DATA UNDER STUDY:
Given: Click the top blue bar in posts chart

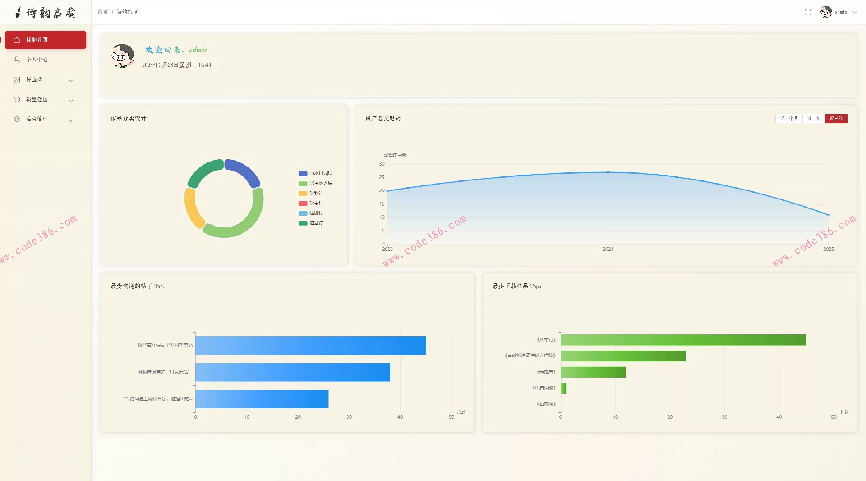Looking at the screenshot, I should tap(310, 345).
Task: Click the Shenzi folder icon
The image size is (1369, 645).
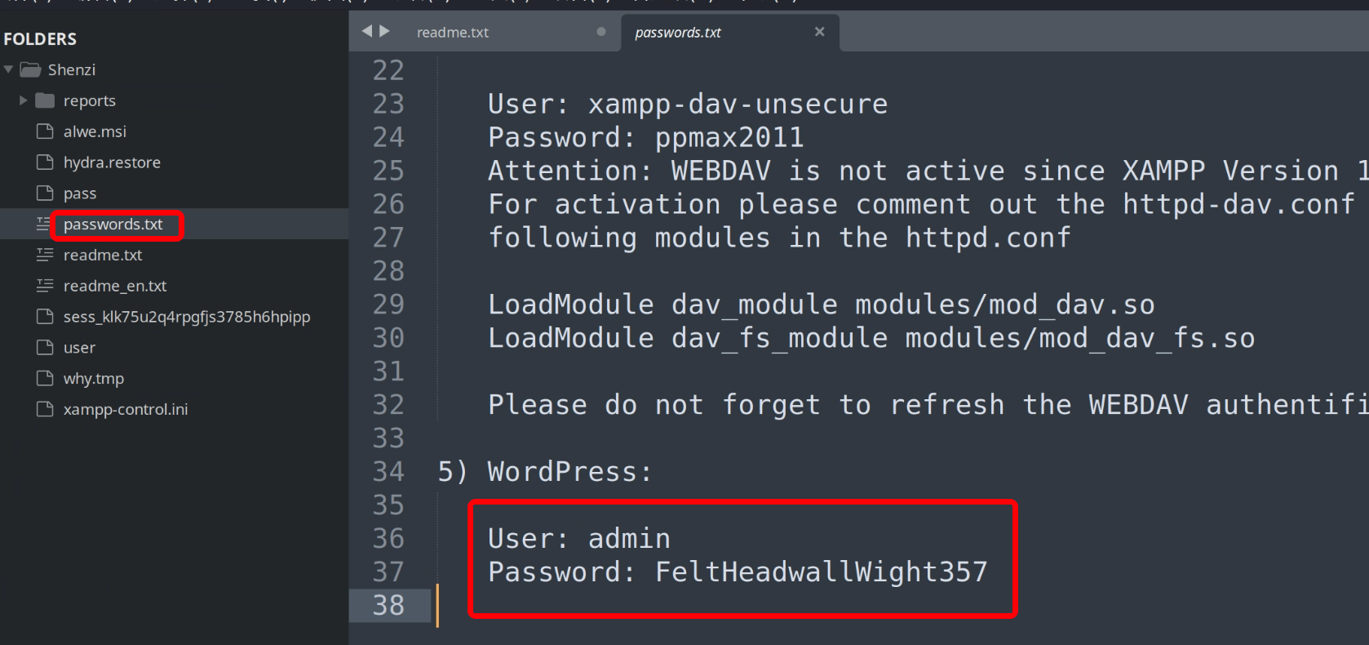Action: point(31,70)
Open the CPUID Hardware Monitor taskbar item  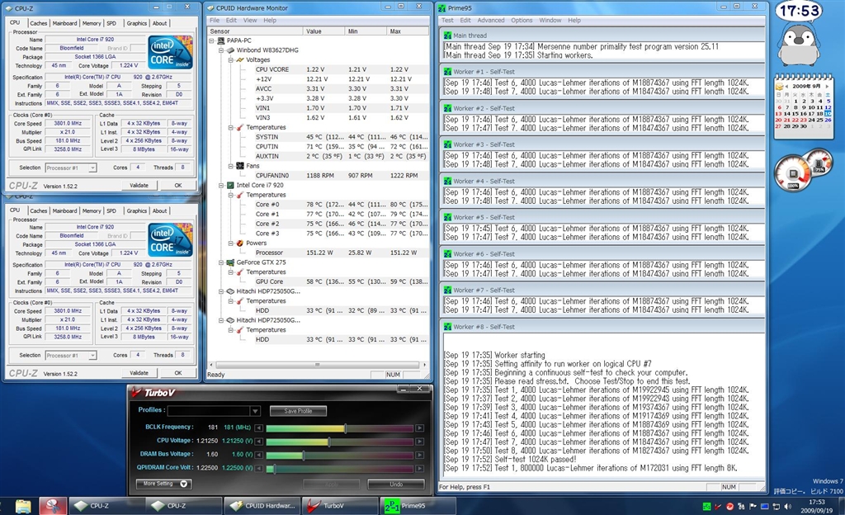261,505
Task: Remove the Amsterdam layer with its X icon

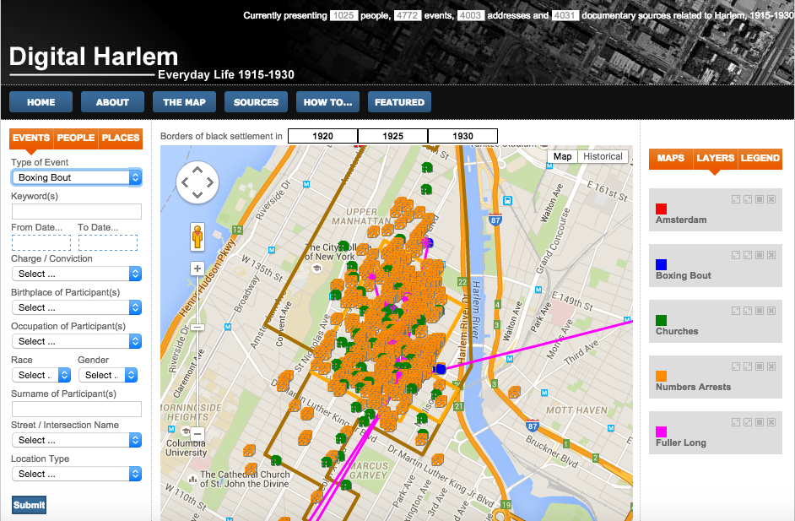Action: coord(771,199)
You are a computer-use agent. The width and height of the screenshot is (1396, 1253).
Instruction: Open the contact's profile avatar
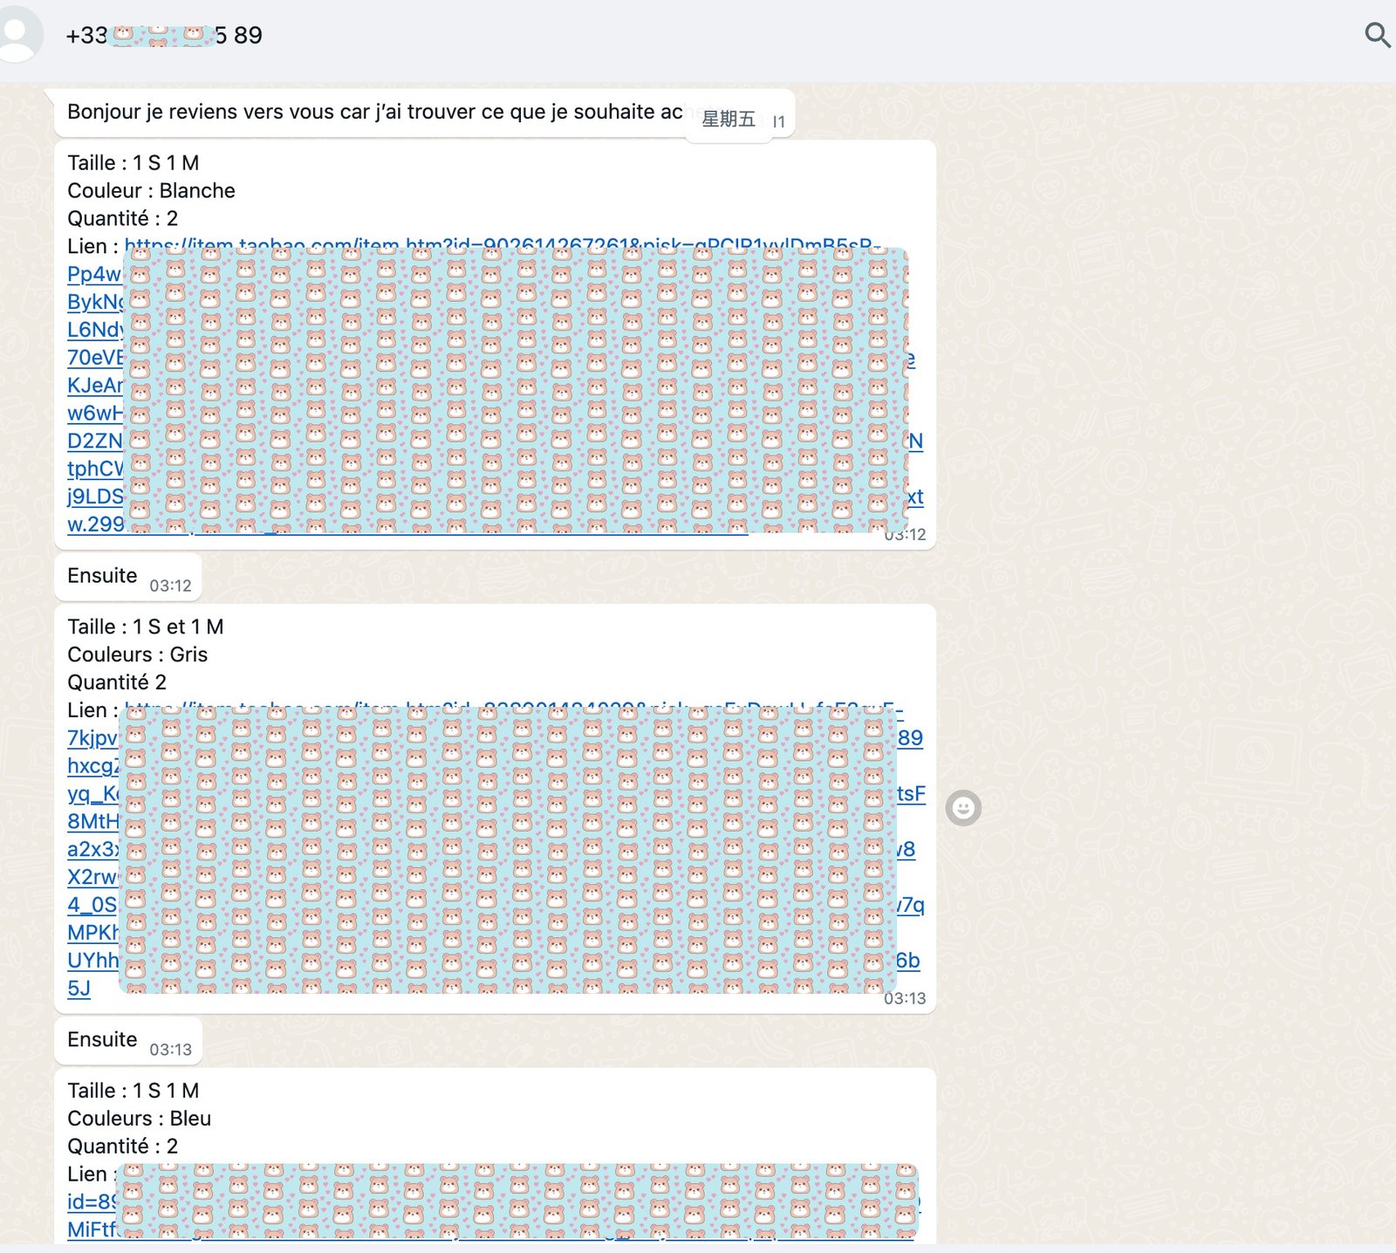17,34
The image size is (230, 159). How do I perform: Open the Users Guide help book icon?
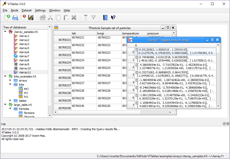[x=105, y=17]
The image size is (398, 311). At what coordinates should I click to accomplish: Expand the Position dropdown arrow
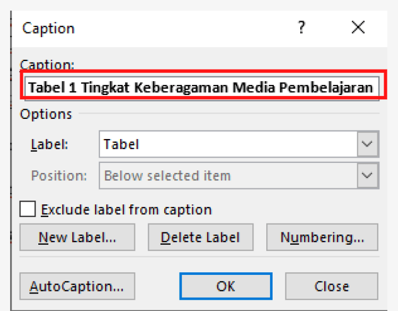(368, 176)
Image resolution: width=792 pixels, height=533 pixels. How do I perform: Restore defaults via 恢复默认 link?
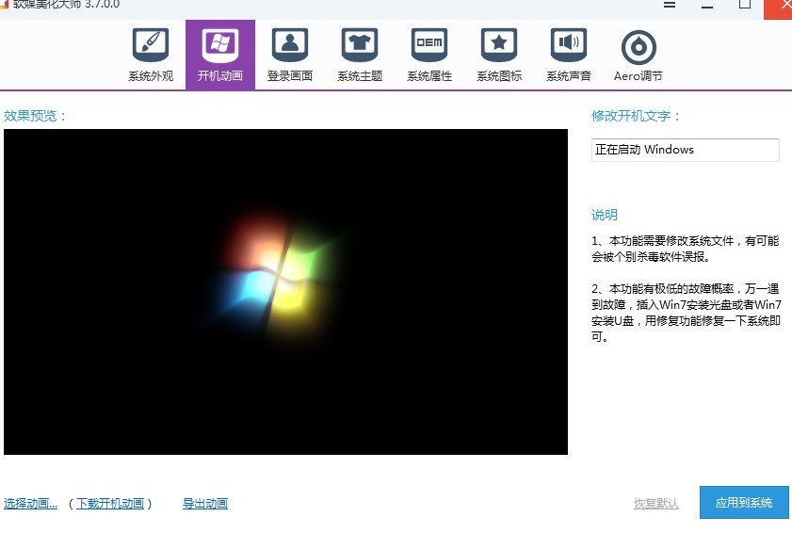(656, 504)
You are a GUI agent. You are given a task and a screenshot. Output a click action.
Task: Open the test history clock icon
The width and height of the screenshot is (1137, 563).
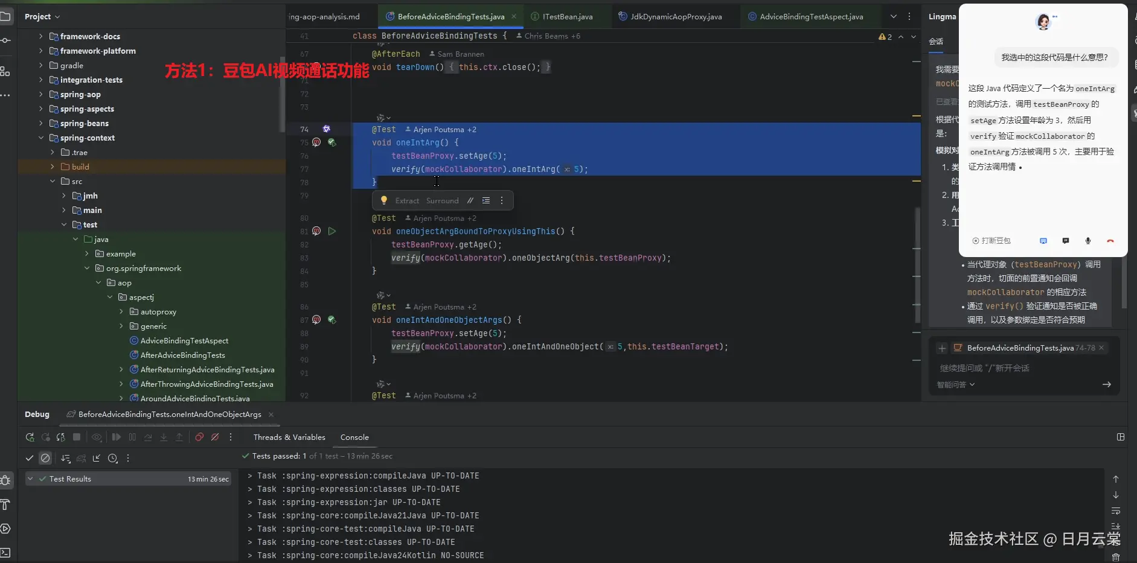point(112,459)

ASSIGNMENT: Reproduce each line of the records in which "agent" appears.

SOLVED EXERCISE:
You are a computer-use agent. The width and height of the screenshot is (1396, 1253).
You are a GUI agent. You are given a task and a screenshot. Output a click action.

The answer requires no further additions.